Empirical support for my mother’s advice to wiggle your toes when you are getting an injection/ having an inept phlebotomist dig around for your cowering veins during a blood draw; by not only avoiding looking at the needle go in, but focusing on another part of your body, your perception of the pain is reduced. My mother also sings ‘So What’ by Pink during particularly painful procedures, but each to his/her own.

Thank you to Sunlight in Winter for pointing me in the direction of a few of these valuable links, and for the further resources available she has collected here:

http://sunlightinwinter.wordpress.com/resources/

In the Words of Others.

So there are lots of people smarter than me who also write about chronic illness and pain, and rather than continuing to collect hundreds of bookmarks, I’m going to use semi-regular link round-ups to keep track of them and hopefully share the wisdom (and ridiculousness).

http://www.xojane.co.uk/healthy/my-bad-health-isnt-a-choice

An excellent article, written by someone with the same class of illness as me (connective tissue disease) on why unsolicited health advice based on the assumption that you are ill because you make bad decisions is unhelpful and often unnecessary.

http://www.psychologytoday.com/blog/turning-straw-gold/201212/physical-illnesses-may-soon-be-labeled-mental-disorders

Ugh.

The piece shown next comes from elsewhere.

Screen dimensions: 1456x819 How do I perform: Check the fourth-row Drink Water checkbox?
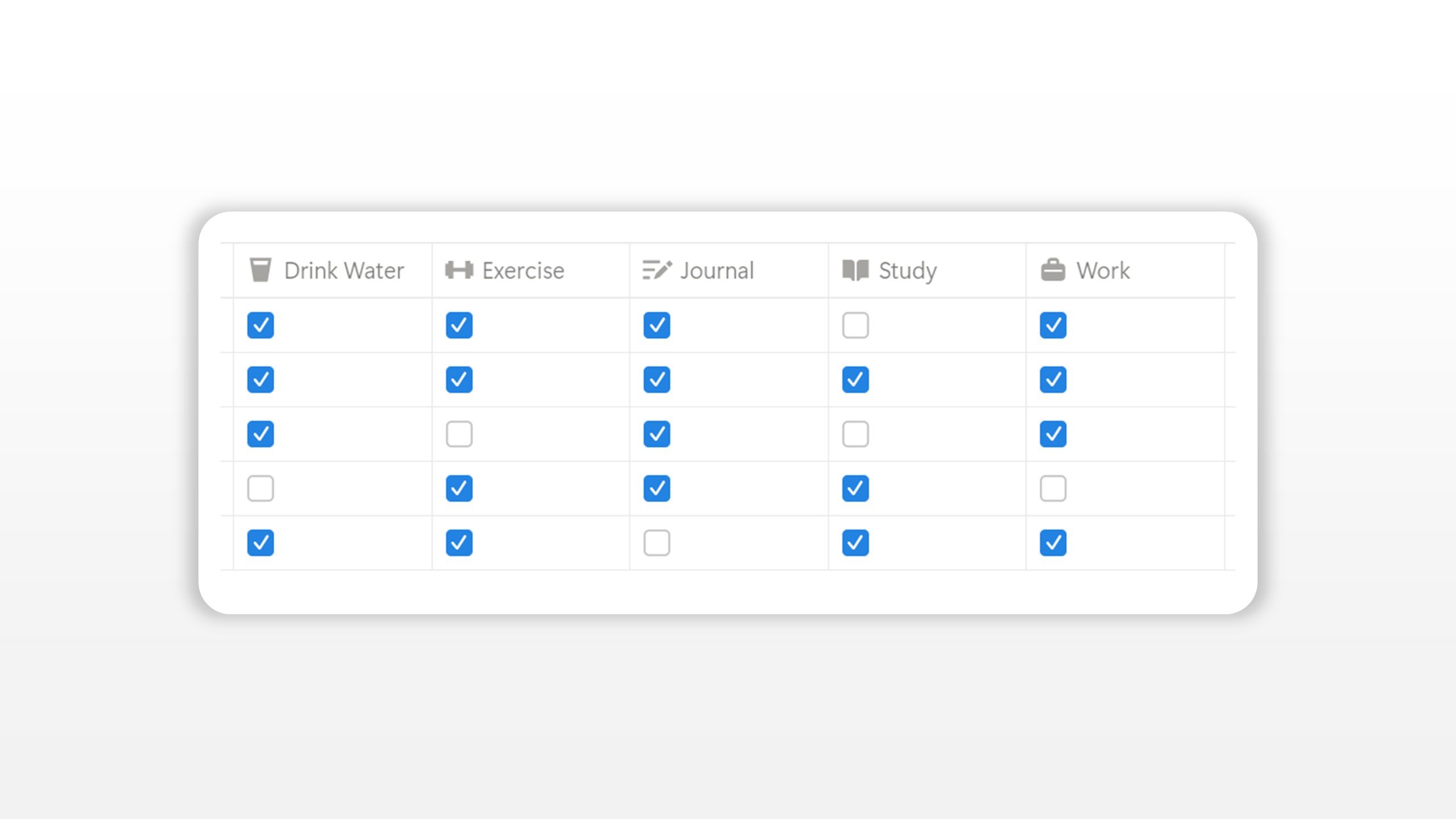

Uggggghhh. An overview of the proposed changes introduced to the DSM-5 (used by health professionals to classify and diagnose psychiatric disorders) regarding the ridiculously broad and all-inclusive Somatic Symptom Disorder; the symptoms of which describe pretty much every sick person ever, including those with, for example, cancer or diabetes.

http://www.umass.edu/fsap/articles/ill.html

A basic but helpful primer on living with chronic illness.

http://www.spine-health.com/forum/treatment/back-surgery-and-neck-surgery/post-op-must-haves-0

A wonderfully comprehensive list of what to do and take before surgery and what to have handy afterwards; geared towards spinal surgery but useful in general. Also, note that some of the products are American (a ‘johnny’ is an open-backed hospital robe, if anyone was wondering). A lot of products like ‘grabby sticks’ (my term), shower and toilet chairs can be hired short term from chemists, hospitals, or Medihire. I wish I had seen this before my back surgery, as there are some great ideas (towel on bed = genius) but I am bookmarking it for future use.

https://www.facebook.com/may12th.awareness/posts/10151168199522161

Some thoughts on invisible illness and the ubiquitous “But you don’t look sick” (to which my internal reply is usually, “Well, you don’t look like an insensitive ass, but here we are”).

http://www.redcross.org/prepare/location/home-family/disabilities

A link to a Preparing for Disasters kit by the Red Cross for people with disabilities and illness. I live directly next to a frequent bushfire area, and we are currently experiencing a pretty massive heatwave, so bushfire preparedness is on my mind. People with mobility issues need a solid plan in place before something happens; if I’m having a day where it takes me ten minutes to get from my bedroom to the front door, I need to be on alert for emergencies to get myself out in time. I also need to know that someone else can grab my cat to bring her out if I’m not able to carry her.